Review of Cases of Dislocations of the Trapezium Since 1950

Treatment Delay Publication (Case) Type of Treatment Sequelae Follow-Up
Early treatment 1 d Brewood Closed reduction and percutaneous fixation No 7 wk
Clarke and Raphael Open reduction and fixation Scaphotrapeziotrapezoid arthritis 20 mo
Kenyon et al Closed reduction and percutaneous fixation No 8 wk
Mckie et al Closed reduction No Approximately 3 mo
Sherlock3 (case 1) Open reduction and fixation Stiffness of the thumb with a decrease in opposition 12 mo
Sherlock et al (case 2)3 Open reduction and fixation Lateral subluxation of the trapezium, trapeziotrapezoid sclerosis 6 mo
Siegel and Hertzberg Open reduction and fixation Reduction in articulatory amplitudes (interphalangeal flexion, adduction, and opposition of the thumb), adherence of the flexor pollicis longus 34 mo
Vente and de Ruiter Closed reduction No 13 mo
Wintman et al Closed reduction and intracutaneous fixations Occasional mechanical pain during hard labor 1 y
Seimon Open reduction and fixations Decrease in opposition and abduction, destruction of the carpometacarpal articulation 16 mo
Peterson2 (case 1) Trapeziectomy No 4 mo
2 d Ichikawa and Inoue Closed reduction and percutaneous fixation No 2 y
3 d Goldberg et al4 Trapeziectomy Decrease in thumb opposition and abduction and interphalangeal flexion compared with the contralateral side, shortening of the thumb by 1cm 8 mo
5 d Boe Open reduction and fixation No 2.5 y
Delayed treatment 21 d Harris et al1 Trapeziectomy No 3 mo
1 mo Case presented Open reduction and fixation No 4 y
14 wk Peterson2 (case 2) Trapeziectomy No 1 mo

This case is, to our knowledge, the first report of an isolated dislocation of the trapezium with delayed treatment (1 month) by reduction and Kirschner wire fixation and with a long-term follow-up (4 years). This therapeutic option was chosen despite the delay in treatment because the patient was a young manual worker. Additionally, the state of the articulatory surfaces observed perioperatively on the trapezium was satisfactory. Furthermore, the vascularization of the trapezium looked preserved as soft tissue attachments persisted, and the trapezium was not damaged 1 month after dislocation. The aim was to preserve the bone structure and to avoid any complications from trapeziectomy, particularly a loss of strength in the long term, and scaphotrapezoid arthritis.8 Furthermore, if posttraumatic arthritis results, the preservation of the trapezium enables a carpometacarpal implant to be inserted or a late trapeziectomy to be performed.9 A correct analysis of the hand x-ray of our patient in the intensive care unit would have enabled an early diagnosis to be made by applying the criteria defined by Harris et al.1 This would have enabled more rapid treatment, with a probable reduction of the dislocation by external maneuver, thus decreasing the risk of iatrogenic devascularization of the trapezium as a result of surgery.10 In cases of polytrauma, certain lesions of the extremities can go unnoticed if the x-ray analysis is not meticulous and methodical, as attention is given to more crucial vital parameters and osteoarticulatory damage. Once the diagnosis of dislocation of the trapezium was established on the basis of the second x-rays, we completed a scan of the hand to look for any associated lesions.

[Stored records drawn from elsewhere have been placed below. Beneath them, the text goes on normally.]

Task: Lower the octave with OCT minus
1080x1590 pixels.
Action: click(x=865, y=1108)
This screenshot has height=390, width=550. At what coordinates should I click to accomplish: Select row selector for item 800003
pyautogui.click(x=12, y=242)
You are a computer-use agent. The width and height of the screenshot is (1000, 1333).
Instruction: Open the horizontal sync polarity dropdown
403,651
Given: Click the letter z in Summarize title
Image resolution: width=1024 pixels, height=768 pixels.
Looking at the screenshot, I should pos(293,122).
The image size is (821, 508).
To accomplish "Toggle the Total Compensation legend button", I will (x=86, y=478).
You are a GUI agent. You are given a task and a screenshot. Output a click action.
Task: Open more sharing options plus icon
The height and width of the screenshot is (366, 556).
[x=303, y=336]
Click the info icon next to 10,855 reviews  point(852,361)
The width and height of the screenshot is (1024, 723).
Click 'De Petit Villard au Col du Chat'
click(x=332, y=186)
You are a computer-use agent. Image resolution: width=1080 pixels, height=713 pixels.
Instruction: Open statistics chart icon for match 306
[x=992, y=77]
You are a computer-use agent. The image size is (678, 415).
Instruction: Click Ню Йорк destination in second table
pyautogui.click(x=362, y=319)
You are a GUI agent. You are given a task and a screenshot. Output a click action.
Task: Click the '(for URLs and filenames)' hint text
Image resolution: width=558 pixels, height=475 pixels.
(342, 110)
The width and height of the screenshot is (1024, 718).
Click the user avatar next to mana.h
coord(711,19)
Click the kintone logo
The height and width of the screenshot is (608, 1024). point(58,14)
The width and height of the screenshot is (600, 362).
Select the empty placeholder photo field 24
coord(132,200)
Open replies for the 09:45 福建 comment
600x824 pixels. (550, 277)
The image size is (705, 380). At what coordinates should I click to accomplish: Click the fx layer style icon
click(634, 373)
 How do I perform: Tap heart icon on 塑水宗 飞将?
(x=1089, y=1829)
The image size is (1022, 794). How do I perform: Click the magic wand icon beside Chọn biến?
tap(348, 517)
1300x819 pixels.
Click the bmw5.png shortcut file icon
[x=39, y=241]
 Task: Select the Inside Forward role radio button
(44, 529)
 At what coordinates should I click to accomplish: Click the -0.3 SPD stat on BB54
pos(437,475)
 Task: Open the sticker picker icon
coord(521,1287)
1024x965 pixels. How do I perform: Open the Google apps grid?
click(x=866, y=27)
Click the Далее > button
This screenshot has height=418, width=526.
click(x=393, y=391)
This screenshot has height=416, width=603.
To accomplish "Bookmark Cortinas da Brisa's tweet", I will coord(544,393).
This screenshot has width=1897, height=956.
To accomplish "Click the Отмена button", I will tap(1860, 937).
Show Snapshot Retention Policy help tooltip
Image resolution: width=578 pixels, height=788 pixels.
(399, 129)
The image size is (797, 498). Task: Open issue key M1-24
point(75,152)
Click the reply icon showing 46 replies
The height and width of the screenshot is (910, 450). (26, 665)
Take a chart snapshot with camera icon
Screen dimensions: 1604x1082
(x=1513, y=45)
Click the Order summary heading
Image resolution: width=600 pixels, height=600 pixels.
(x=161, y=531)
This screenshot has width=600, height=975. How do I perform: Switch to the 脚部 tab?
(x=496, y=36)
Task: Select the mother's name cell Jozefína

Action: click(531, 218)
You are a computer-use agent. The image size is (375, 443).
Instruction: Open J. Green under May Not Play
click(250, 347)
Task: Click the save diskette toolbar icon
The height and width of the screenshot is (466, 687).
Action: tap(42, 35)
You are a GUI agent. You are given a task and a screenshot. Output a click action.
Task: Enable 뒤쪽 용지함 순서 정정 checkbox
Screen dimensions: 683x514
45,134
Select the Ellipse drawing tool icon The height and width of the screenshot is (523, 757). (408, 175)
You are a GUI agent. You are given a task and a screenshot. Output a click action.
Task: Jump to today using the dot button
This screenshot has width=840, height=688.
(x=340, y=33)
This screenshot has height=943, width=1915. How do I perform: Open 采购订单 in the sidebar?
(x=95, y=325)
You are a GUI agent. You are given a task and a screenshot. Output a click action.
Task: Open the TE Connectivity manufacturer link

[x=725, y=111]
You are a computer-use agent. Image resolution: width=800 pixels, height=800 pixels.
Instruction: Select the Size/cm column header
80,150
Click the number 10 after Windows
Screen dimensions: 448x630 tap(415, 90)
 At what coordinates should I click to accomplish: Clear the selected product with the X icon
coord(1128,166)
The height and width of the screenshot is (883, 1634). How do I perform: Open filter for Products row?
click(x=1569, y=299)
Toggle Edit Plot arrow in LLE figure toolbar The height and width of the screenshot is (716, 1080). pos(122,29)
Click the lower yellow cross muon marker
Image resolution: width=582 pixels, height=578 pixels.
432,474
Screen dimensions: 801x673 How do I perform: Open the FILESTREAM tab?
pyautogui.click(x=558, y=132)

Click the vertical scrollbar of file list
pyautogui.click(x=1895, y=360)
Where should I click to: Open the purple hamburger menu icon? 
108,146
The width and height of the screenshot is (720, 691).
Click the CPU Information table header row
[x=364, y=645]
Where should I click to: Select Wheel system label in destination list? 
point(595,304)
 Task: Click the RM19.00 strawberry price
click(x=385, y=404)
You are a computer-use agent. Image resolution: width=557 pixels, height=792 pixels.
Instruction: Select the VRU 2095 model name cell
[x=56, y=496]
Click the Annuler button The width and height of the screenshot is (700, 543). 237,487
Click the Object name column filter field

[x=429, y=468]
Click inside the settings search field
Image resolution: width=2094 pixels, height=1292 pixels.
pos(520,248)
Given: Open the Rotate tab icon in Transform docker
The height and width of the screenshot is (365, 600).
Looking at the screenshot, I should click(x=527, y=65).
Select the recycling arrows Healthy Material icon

Reduction associated with the fixation of an isolated dislocation of the trapezium is a viable therapeutic alternative, even in subacute cases when articular cartilage is preserved, and it can lead to anatomical and functional restoration of thumb function.

Footnotes

Declaration of interests: No benefits in any form have been received or will be received related directly or indirectly to the subject of this article.

Written informed consent: Written informed consent was obtained from the patient for publication of this case report and accompanying images.